--- start of QUOTED TEXT ---
How to get to Strasbourg from Paris
How long does it take to get to Strasbourg from Paris? Thanks to the expansion of France's high-speed trains ("TGV"), Strasbourg is now incredibly easily accessible as a day trip from Paris. The journey from Paris to Strasbourg of almost 50o kilometers takes about two hours, each way, from either Gare de l'Est or Gare de Lyon in Paris. That leaves you with more than enough time to see what Strasbourg has to offer, and then head back home for the evening!
If you aren't familiar with high-speed trains, they feel generally like normal trains, but if you're concerned about motion sickness, sit facing the direction of travel, on the lower level of a double decker, and don't play on your phone too much.
If you do feel that you need to change seats, the word in French for motion sickness is "mal des transports." A rudimentary sentence to get your point across in the unlikely event that you can't find someone who speaks English is "Desole. Je suis mal des transports." (Pronunciation: Day-so-lay. Ju swees mall des transport).
For more on train travel in France, including ticketing and navigating train stations, check out my full post, France by Train.
--- end of QUOTED TEXT ---
--- start of DATA EXCERPT ---
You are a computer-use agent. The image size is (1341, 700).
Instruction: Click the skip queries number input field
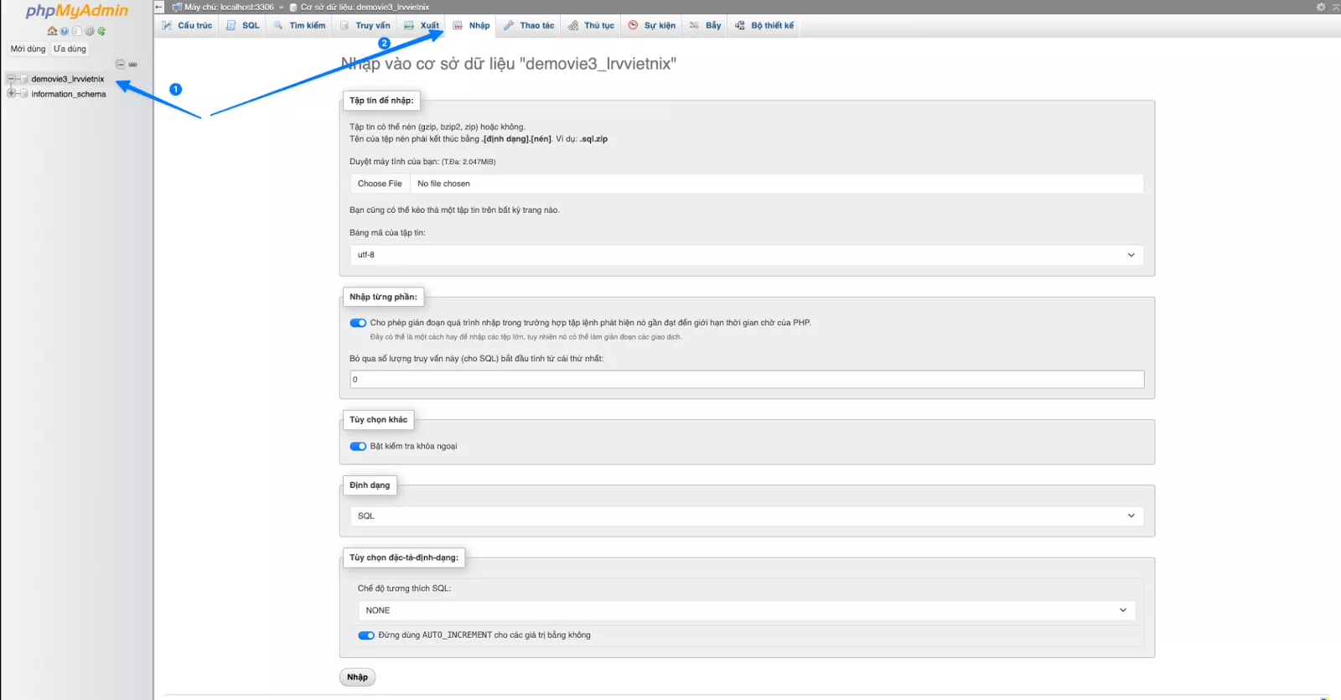coord(746,380)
--- end of DATA EXCERPT ---
### OBJECTIVE:
Reproduce word for word the portion of the text on traveling from Paris to Strasbourg that begins at the words "If you aren't" and stops after "France by Train.".

### RESULT:
If you aren't familiar with high-speed trains, they feel generally like normal trains, but if you're concerned about motion sickness, sit facing the direction of travel, on the lower level of a double decker, and don't play on your phone too much.
If you do feel that you need to change seats, the word in French for motion sickness is "mal des transports." A rudimentary sentence to get your point across in the unlikely event that you can't find someone who speaks English is "Desole. Je suis mal des transports." (Pronunciation: Day-so-lay. Ju swees mall des transport).
For more on train travel in France, including ticketing and navigating train stations, check out my full post, France by Train.